Vacinas contra Covid-19 e VSR também estão disponíveis

A vacina contra a Covid-19 está disponível para públicos prioritários, incluindo crianças menores de 5 anos, idosos, gestantes, pessoas em instituições de longa permanência, imunocomprometidos, indígenas, ribeirinhos, quilombolas, puérperas, trabalhadores da saúde, pessoas com deficiência permanente ou com comorbidades, além de pessoas privadas de liberdade e pessoas em situação de rua.

A imunização contra o Vírus Sincicial Respiratório está disponível para gestantes a partir da 28ª semana de gestação, sem restrição de idade materna. A vacina protege o recém-nascido nos primeiros seis meses de vida, período de maior vulnerabilidade para bronquiolite e pneumonia. Em 2026, já foram aplicadas 33.970 doses contra o VSR no Paraná.

Onde se vacinar no Paraná

O estado conta com 1.850 salas de vacinação distribuídas nos 399 municípios. A orientação da Sesa é que a população procure a Unidade Básica de Saúde mais próxima, verifique a situação vacinal e aproveite a estratégia de multivacinação para atualizar a caderneta antes da intensificação do frio.
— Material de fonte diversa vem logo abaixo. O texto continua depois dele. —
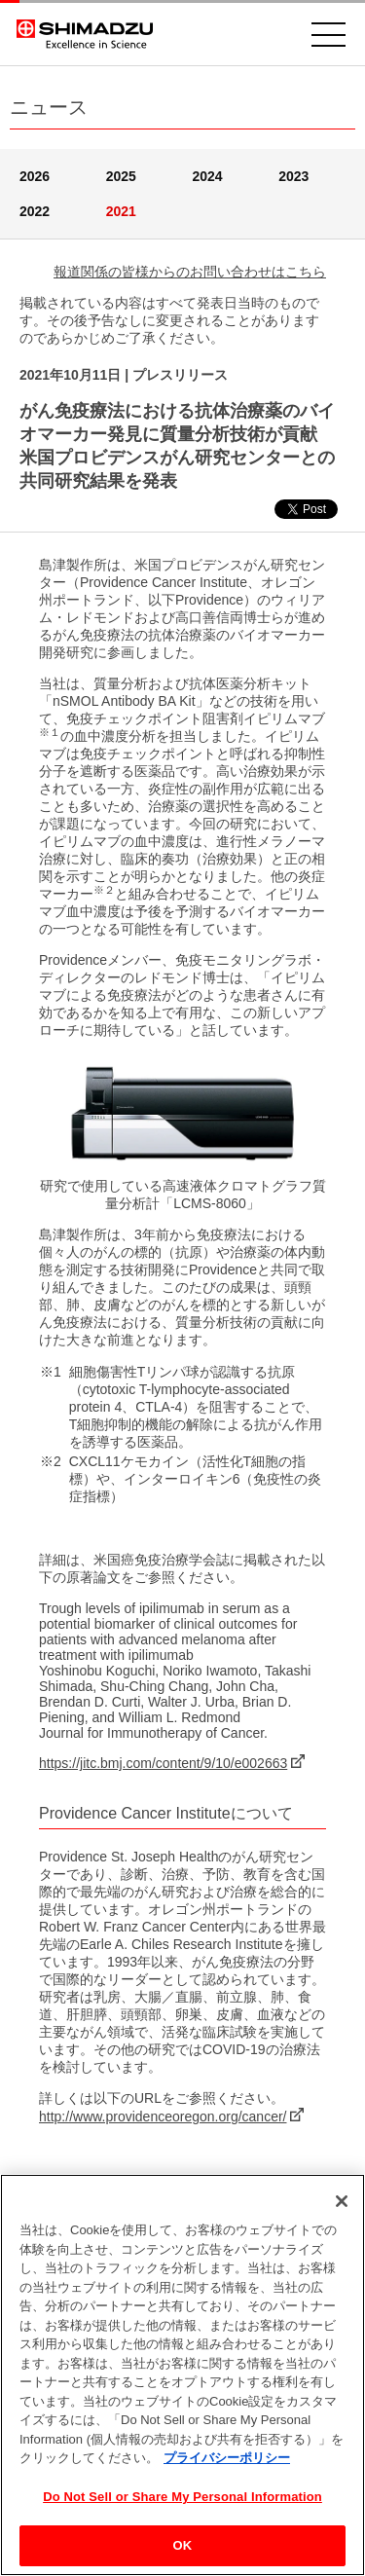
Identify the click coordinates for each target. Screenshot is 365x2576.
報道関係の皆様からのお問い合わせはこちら (190, 271)
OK (183, 2546)
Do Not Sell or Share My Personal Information (182, 2496)
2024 (208, 176)
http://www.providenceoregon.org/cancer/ (162, 2116)
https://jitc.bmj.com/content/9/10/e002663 (163, 1763)
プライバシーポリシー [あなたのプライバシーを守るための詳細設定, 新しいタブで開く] (227, 2457)
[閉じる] (341, 2201)
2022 (34, 211)
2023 (293, 176)
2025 (121, 176)
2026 (34, 176)
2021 (121, 211)
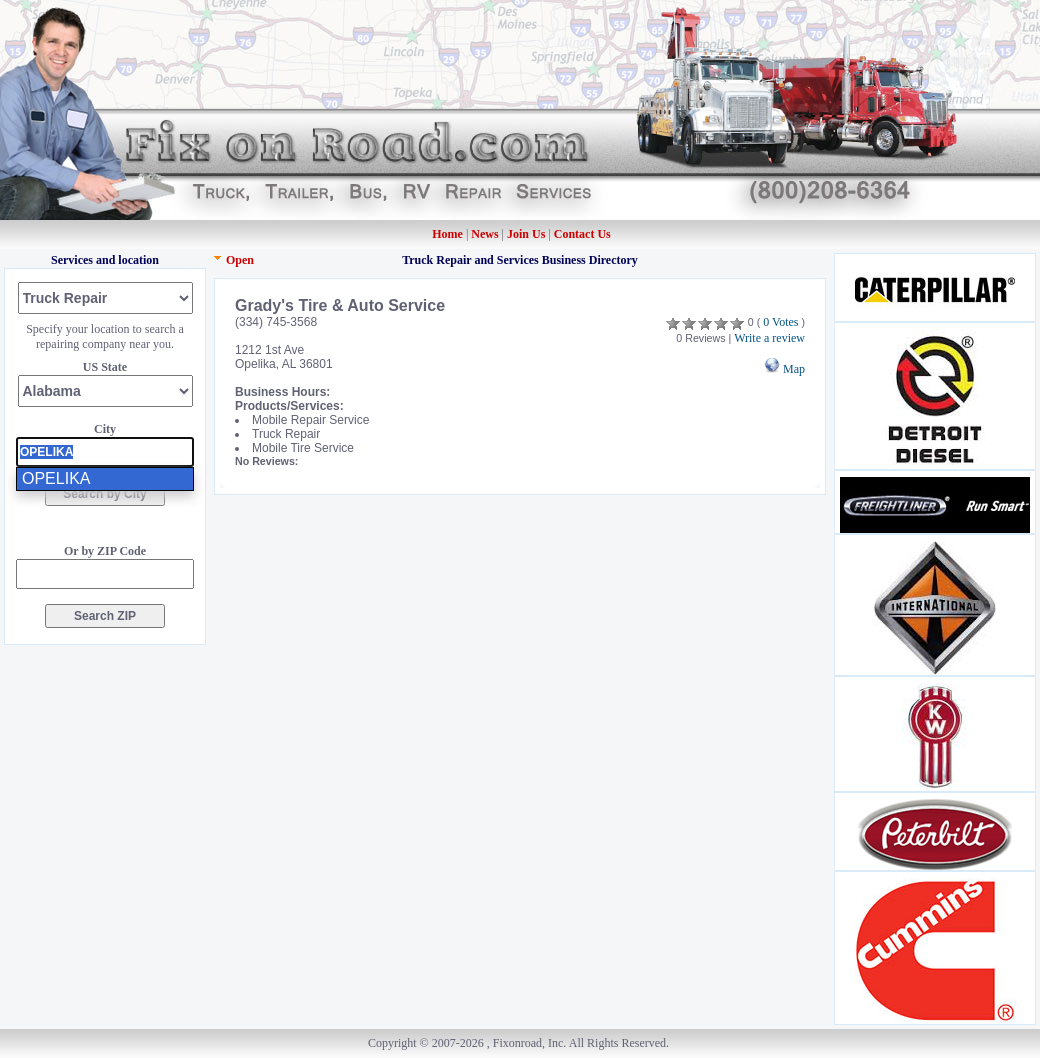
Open (240, 260)
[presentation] (105, 452)
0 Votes (780, 322)
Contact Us (582, 234)
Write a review (769, 338)
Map (784, 369)
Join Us (526, 234)
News (486, 234)
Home (447, 234)
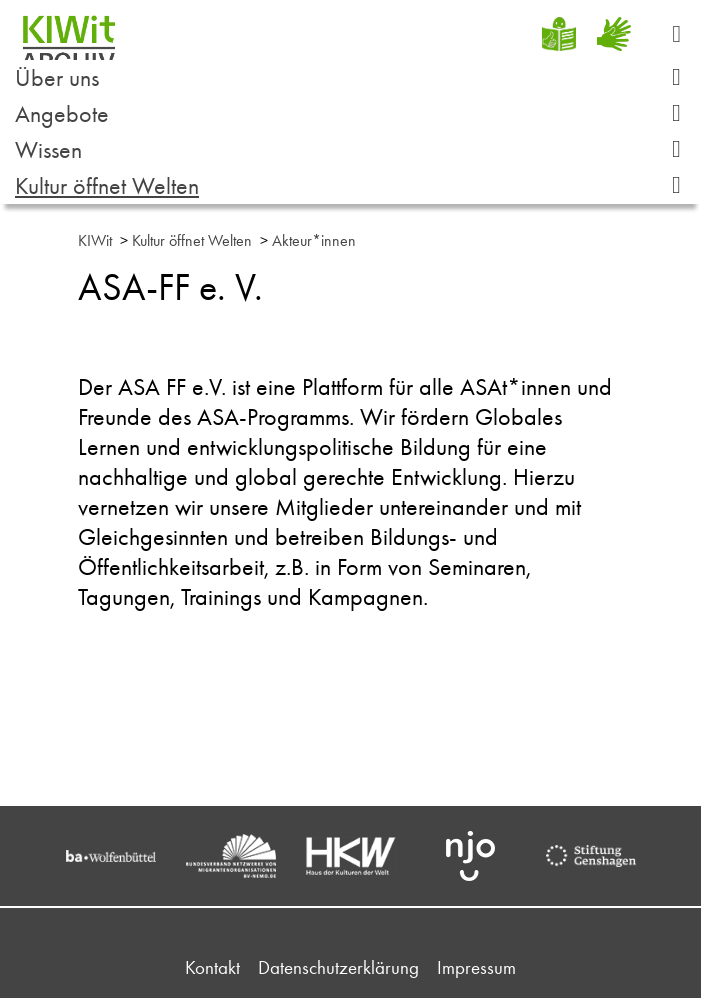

Medidas simples ajudam a reduzir a transmissão de vírus respiratórios

Além da vacinação, a Sesa reforça medidas que ajudam a reduzir a transmissão de vírus respiratórios que causam as Síndromes Respiratórias Agudas. Entre as orientações estão higienizar as mãos com frequência, utilizar lenços descartáveis, cobrir nariz e boca ao tossir ou espirrar, evitar tocar olhos, nariz e boca, não compartilhar objetos de uso pessoal e manter os ambientes bem ventilados.

Além disso, a secretaria recomenda evitar contato próximo com pessoas com sintomas gripais, reduzir a exposição a aglomerações e ambientes fechados e adotar hábitos saudáveis como alimentação equilibrada e ingestão de líquidos. A Sesa orienta ainda que, ao apresentar sintomas como febre, tosse, dor de garganta, dores no corpo ou cansaço, a população procure atendimento médico o quanto antes, pois o diagnóstico precoce é essencial para evitar a evolução para quadros de Síndromes Respiratórias Agudas.